Afghanistan in Victorian Literaturelocked

Afghanistan in Victorian Literaturelocked

  • Zarena AslamiZarena AslamiDepartment of English, Michigan Stage University

Summary

Afghanistan appears infrequently in Victorian literature. However, when it does appear, whether as detail or as the setting of stories that characters tell within the framing story, it is highly charged with affect and meaning. For Victorian writers, references to Afghanistan had to be carefully managed because of the conflicted feelings the public had toward two wars that the British empire conducted in Afghanistan, wars that were unprovoked, traumatic, and did not definitively gain their stated objectives. The ideological necessity of viewing Afghans as both sovereign allies, preventing the incursions of other empires on British holdings in India, and savage others, to be dominated, led not only to powerfully charged references to this country in Victorian literature.

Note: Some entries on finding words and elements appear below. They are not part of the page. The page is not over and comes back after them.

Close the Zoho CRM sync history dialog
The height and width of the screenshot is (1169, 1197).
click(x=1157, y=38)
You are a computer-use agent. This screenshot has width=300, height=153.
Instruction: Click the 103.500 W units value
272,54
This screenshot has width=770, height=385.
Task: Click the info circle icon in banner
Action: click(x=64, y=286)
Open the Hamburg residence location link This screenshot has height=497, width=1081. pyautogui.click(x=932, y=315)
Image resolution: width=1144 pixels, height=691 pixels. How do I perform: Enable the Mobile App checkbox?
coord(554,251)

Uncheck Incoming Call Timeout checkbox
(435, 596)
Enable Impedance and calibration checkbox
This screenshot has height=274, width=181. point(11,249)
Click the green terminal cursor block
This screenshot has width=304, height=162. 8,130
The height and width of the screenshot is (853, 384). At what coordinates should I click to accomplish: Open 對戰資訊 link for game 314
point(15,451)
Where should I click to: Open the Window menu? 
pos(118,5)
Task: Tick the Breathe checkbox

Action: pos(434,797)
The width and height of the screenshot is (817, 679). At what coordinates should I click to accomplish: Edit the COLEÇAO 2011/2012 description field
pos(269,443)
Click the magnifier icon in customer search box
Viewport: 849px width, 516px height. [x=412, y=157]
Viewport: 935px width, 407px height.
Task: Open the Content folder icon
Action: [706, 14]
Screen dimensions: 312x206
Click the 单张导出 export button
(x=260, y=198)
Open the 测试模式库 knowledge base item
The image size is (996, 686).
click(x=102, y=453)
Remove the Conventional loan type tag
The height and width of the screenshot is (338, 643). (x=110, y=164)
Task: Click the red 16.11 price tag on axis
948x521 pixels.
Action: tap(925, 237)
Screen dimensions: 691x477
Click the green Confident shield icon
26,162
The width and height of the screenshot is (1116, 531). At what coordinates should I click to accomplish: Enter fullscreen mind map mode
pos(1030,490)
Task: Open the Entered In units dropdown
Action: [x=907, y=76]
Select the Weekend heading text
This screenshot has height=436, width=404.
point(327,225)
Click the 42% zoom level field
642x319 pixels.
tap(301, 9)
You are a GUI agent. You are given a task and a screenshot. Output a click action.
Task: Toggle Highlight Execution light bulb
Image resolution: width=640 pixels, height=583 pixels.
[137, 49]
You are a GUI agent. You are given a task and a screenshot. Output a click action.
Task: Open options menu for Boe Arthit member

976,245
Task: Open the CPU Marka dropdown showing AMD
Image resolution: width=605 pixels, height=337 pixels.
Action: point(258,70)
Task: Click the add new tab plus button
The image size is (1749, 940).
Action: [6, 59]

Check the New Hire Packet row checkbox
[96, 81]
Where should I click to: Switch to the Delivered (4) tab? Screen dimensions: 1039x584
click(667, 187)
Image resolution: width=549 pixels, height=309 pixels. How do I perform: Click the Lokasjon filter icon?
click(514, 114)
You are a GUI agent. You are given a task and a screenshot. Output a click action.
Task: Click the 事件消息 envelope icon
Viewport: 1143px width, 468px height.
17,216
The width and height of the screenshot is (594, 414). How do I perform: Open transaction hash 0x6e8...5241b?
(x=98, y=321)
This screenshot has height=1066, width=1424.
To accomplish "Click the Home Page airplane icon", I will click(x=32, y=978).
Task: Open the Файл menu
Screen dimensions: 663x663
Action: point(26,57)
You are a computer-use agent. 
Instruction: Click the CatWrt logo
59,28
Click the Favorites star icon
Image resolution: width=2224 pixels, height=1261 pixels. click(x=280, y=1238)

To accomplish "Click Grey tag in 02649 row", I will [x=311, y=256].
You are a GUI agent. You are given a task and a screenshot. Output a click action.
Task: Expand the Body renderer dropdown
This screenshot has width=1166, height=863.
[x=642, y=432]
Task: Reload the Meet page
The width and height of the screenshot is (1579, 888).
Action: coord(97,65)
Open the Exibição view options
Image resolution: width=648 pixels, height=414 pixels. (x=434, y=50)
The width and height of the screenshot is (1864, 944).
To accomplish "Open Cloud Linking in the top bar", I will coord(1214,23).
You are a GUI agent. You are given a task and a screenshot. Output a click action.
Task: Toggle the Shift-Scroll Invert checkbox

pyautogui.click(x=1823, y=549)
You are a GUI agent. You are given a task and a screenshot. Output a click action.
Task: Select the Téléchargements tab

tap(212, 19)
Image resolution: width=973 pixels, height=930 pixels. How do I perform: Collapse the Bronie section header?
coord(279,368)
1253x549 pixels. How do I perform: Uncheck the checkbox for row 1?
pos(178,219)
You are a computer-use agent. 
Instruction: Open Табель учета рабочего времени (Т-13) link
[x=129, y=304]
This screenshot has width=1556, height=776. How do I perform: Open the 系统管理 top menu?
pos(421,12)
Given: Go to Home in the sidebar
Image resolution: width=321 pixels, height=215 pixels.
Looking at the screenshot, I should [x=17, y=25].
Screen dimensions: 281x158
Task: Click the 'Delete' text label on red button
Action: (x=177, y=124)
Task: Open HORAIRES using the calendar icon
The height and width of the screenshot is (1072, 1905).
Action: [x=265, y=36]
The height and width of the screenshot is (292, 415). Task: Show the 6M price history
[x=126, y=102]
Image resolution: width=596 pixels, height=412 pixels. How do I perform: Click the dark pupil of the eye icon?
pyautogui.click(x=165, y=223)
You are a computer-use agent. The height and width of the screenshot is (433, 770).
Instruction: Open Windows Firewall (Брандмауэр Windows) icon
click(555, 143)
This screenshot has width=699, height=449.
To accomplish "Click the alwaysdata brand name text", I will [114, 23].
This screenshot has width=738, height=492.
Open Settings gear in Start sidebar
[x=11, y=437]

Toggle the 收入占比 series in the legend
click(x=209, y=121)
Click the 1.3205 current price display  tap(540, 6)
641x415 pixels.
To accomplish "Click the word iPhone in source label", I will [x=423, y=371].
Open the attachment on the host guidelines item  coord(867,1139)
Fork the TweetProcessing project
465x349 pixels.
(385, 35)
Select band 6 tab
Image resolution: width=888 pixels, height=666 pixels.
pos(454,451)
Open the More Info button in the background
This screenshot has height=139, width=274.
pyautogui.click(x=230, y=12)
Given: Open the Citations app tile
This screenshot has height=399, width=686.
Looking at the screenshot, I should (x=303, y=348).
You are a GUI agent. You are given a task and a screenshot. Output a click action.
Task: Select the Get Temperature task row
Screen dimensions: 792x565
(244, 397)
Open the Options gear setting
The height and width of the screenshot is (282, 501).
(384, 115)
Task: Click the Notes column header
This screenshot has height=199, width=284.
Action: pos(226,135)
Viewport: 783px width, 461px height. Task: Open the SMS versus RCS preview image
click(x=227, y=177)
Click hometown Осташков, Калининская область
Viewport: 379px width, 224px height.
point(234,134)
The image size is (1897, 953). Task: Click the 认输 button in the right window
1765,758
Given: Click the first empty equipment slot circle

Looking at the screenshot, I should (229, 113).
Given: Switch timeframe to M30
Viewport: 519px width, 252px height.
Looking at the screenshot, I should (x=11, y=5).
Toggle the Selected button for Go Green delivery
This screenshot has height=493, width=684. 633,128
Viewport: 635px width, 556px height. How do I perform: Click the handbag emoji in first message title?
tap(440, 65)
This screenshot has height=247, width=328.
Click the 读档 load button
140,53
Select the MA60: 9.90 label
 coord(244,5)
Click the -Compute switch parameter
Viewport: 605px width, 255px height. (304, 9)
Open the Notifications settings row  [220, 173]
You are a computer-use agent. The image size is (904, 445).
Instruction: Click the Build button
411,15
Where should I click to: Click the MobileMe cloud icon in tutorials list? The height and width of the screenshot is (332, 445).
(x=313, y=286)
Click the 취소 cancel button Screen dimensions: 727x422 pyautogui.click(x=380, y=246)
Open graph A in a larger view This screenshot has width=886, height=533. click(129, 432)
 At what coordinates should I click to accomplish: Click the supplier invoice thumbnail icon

It also finds expression in 20th- and 21st-century postcolonial scholarship, including the formidable work of Edward Said. Within this field, scholarship also tends to reference Afghanistan as mere detail and to evacuate it of historical content. Returning to Victorian literature allows us to fill in the content, that is, to understand this generic quality of Afghanistan—detail or narrated, but not direct, setting—as the result not of historical insignificance but of powerful Victorian ambivalence.